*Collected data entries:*
---*---

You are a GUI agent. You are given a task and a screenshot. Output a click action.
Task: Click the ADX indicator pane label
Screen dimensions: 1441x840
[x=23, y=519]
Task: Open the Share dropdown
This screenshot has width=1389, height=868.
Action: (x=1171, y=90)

---*---

*Your task:* Set down, please, the lines from the line holding "Task: Click the ADX indicator pane label" through the final line of the data, exactly and with nothing added.

*Response below:*
Task: Click the ADX indicator pane label
Screen dimensions: 1441x840
[x=23, y=519]
Task: Open the Share dropdown
This screenshot has width=1389, height=868.
Action: (x=1171, y=90)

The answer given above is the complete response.